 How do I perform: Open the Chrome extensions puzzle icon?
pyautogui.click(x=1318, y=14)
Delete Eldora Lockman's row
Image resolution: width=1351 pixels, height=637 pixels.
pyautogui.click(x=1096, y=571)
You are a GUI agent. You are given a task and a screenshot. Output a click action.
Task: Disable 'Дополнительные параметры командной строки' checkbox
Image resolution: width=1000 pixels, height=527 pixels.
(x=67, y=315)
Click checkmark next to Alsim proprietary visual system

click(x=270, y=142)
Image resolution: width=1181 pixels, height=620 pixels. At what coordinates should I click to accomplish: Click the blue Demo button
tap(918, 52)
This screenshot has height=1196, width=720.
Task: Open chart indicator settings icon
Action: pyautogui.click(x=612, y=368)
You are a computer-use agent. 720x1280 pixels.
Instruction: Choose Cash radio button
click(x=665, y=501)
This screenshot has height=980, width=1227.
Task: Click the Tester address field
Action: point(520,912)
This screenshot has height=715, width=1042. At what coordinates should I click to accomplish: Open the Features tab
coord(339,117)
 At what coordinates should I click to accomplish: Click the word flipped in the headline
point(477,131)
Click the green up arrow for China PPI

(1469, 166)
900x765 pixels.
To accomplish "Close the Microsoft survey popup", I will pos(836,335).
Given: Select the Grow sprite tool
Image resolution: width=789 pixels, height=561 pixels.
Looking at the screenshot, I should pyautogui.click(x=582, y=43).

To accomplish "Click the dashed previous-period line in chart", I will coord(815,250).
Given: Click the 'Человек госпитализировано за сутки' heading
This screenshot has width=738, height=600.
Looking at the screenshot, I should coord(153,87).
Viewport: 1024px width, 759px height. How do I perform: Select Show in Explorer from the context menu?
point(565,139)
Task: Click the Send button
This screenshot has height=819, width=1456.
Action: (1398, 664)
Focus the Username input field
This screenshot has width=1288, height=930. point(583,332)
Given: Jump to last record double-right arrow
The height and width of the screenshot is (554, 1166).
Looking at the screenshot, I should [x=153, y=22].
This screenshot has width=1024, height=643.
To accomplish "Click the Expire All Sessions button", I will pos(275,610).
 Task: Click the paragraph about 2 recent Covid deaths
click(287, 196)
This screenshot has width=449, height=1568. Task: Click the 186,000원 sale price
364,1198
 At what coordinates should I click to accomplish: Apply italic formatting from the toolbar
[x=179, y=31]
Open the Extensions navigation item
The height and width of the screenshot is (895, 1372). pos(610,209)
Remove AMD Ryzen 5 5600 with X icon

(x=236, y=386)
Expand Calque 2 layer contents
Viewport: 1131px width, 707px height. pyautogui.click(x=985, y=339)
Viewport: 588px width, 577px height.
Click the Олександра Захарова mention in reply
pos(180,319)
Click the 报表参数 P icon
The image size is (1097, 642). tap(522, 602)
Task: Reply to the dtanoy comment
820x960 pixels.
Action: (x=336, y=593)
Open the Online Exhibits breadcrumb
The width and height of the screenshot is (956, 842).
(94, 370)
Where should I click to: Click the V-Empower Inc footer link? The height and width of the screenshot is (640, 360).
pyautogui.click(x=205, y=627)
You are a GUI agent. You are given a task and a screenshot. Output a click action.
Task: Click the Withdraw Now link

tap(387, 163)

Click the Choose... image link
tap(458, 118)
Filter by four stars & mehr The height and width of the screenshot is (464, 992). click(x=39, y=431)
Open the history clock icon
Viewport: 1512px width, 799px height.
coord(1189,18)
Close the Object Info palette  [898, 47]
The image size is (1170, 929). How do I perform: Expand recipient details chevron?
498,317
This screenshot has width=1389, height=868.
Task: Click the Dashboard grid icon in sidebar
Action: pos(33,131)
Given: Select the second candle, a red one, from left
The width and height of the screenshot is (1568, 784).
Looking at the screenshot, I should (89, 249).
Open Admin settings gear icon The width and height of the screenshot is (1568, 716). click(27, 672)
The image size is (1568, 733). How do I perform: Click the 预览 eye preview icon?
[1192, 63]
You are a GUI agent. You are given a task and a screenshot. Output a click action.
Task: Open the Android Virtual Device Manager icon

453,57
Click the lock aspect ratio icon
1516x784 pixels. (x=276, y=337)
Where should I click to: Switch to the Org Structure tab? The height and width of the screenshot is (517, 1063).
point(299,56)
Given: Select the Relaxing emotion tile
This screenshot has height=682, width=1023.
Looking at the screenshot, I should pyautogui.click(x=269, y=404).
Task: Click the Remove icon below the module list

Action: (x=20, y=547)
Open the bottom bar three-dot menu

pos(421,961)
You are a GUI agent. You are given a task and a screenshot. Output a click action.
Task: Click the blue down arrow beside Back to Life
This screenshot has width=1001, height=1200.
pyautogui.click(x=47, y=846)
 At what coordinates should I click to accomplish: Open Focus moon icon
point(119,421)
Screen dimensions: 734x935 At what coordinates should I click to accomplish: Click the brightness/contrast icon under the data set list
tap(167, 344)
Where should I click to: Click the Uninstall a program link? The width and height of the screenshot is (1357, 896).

• • • • • • •

Output the data above as a JSON list of strings, with one string per line and no entries for blank lines.

[
  " How do I perform: Open the Chrome extensions puzzle icon?",
  "pyautogui.click(x=1318, y=14)",
  "Delete Eldora Lockman's row",
  "Image resolution: width=1351 pixels, height=637 pixels.",
  "pyautogui.click(x=1096, y=571)",
  "You are a GUI agent. You are given a task and a screenshot. Output a click action.",
  "Task: Disable 'Дополнительные параметры командной строки' checkbox",
  "Image resolution: width=1000 pixels, height=527 pixels.",
  "(x=67, y=315)",
  "Click checkmark next to Alsim proprietary visual system",
  "click(x=270, y=142)",
  "Image resolution: width=1181 pixels, height=620 pixels. At what coordinates should I click to accomplish: Click the blue Demo button",
  "tap(918, 52)",
  "This screenshot has height=1196, width=720.",
  "Task: Open chart indicator settings icon",
  "Action: pyautogui.click(x=612, y=368)",
  "You are a computer-use agent. 720x1280 pixels.",
  "Instruction: Choose Cash radio button",
  "click(x=665, y=501)",
  "This screenshot has height=980, width=1227.",
  "Task: Click the Tester address field",
  "Action: point(520,912)",
  "This screenshot has height=715, width=1042. At what coordinates should I click to accomplish: Open the Features tab",
  "coord(339,117)",
  " At what coordinates should I click to accomplish: Click the word flipped in the headline",
  "point(477,131)",
  "Click the green up arrow for China PPI",
  "(1469, 166)",
  "900x765 pixels.",
  "To accomplish \"Close the Microsoft survey popup\", I will pos(836,335).",
  "Given: Select the Grow sprite tool",
  "Image resolution: width=789 pixels, height=561 pixels.",
  "Looking at the screenshot, I should pyautogui.click(x=582, y=43).",
  "To accomplish \"Click the dashed previous-period line in chart\", I will coord(815,250).",
  "Given: Click the 'Человек госпитализировано за сутки' heading",
  "This screenshot has width=738, height=600.",
  "Looking at the screenshot, I should coord(153,87).",
  "Viewport: 1024px width, 759px height. How do I perform: Select Show in Explorer from the context menu?",
  "point(565,139)",
  "Task: Click the Send button",
  "This screenshot has height=819, width=1456.",
  "Action: (1398, 664)",
  "Focus the Username input field",
  "This screenshot has width=1288, height=930. point(583,332)",
  "Given: Jump to last record double-right arrow",
  "The height and width of the screenshot is (554, 1166).",
  "Looking at the screenshot, I should [x=153, y=22].",
  "This screenshot has width=1024, height=643.",
  "To accomplish \"Click the Expire All Sessions button\", I will pos(275,610).",
  " Task: Click the paragraph about 2 recent Covid deaths",
  "click(287, 196)",
  "This screenshot has width=449, height=1568. Task: Click the 186,000원 sale price",
  "364,1198",
  " At what coordinates should I click to accomplish: Apply italic formatting from the toolbar",
  "[x=179, y=31]",
  "Open the Extensions navigation item",
  "The height and width of the screenshot is (895, 1372). pos(610,209)",
  "Remove AMD Ryzen 5 5600 with X icon",
  "(x=236, y=386)",
  "Expand Calque 2 layer contents",
  "Viewport: 1131px width, 707px height. pyautogui.click(x=985, y=339)",
  "Viewport: 588px width, 577px height.",
  "Click the Олександра Захарова mention in reply",
  "pos(180,319)",
  "Click the 报表参数 P icon",
  "The image size is (1097, 642). tap(522, 602)",
  "Task: Reply to the dtanoy comment",
  "820x960 pixels.",
  "Action: (x=336, y=593)",
  "Open the Online Exhibits breadcrumb",
  "The width and height of the screenshot is (956, 842).",
  "(94, 370)",
  "Where should I click to: Click the V-Empower Inc footer link? The height and width of the screenshot is (640, 360).",
  "pyautogui.click(x=205, y=627)",
  "You are a GUI agent. You are given a task and a screenshot. Output a click action.",
  "Task: Click the Withdraw Now link",
  "tap(387, 163)",
  "Click the Choose... image link",
  "tap(458, 118)",
  "Filter by four stars & mehr The height and width of the screenshot is (464, 992). click(x=39, y=431)",
  "Open the history clock icon",
  "Viewport: 1512px width, 799px height.",
  "coord(1189,18)",
  "Close the Object Info palette  [898, 47]",
  "The image size is (1170, 929). How do I perform: Expand recipient details chevron?",
  "498,317",
  "This screenshot has width=1389, height=868.",
  "Task: Click the Dashboard grid icon in sidebar",
  "Action: pos(33,131)",
  "Given: Select the second candle, a red one, from left",
  "The width and height of the screenshot is (1568, 784).",
  "Looking at the screenshot, I should (89, 249).",
  "Open Admin settings gear icon The width and height of the screenshot is (1568, 716). click(27, 672)",
  "The image size is (1568, 733). How do I perform: Click the 预览 eye preview icon?",
  "[1192, 63]",
  "You are a GUI agent. You are given a task and a screenshot. Output a click action.",
  "Task: Open the Android Virtual Device Manager icon",
  "453,57",
  "Click the lock aspect ratio icon",
  "1516x784 pixels. (x=276, y=337)",
  "Where should I click to: Switch to the Org Structure tab? The height and width of the screenshot is (517, 1063).",
  "point(299,56)",
  "Given: Select the Relaxing emotion tile",
  "This screenshot has height=682, width=1023.",
  "Looking at the screenshot, I should pyautogui.click(x=269, y=404).",
  "Task: Click the Remove icon below the module list",
  "Action: (x=20, y=547)",
  "Open the bottom bar three-dot menu",
  "pos(421,961)",
  "You are a GUI agent. You are given a task and a screenshot. Output a click action.",
  "Task: Click the blue down arrow beside Back to Life",
  "This screenshot has width=1001, height=1200.",
  "pyautogui.click(x=47, y=846)",
  " At what coordinates should I click to accomplish: Open Focus moon icon",
  "point(119,421)",
  "Screen dimensions: 734x935 At what coordinates should I click to accomplish: Click the brightness/contrast icon under the data set list",
  "tap(167, 344)",
  "Where should I click to: Click the Uninstall a program link? The width and height of the screenshot is (1357, 896)."
]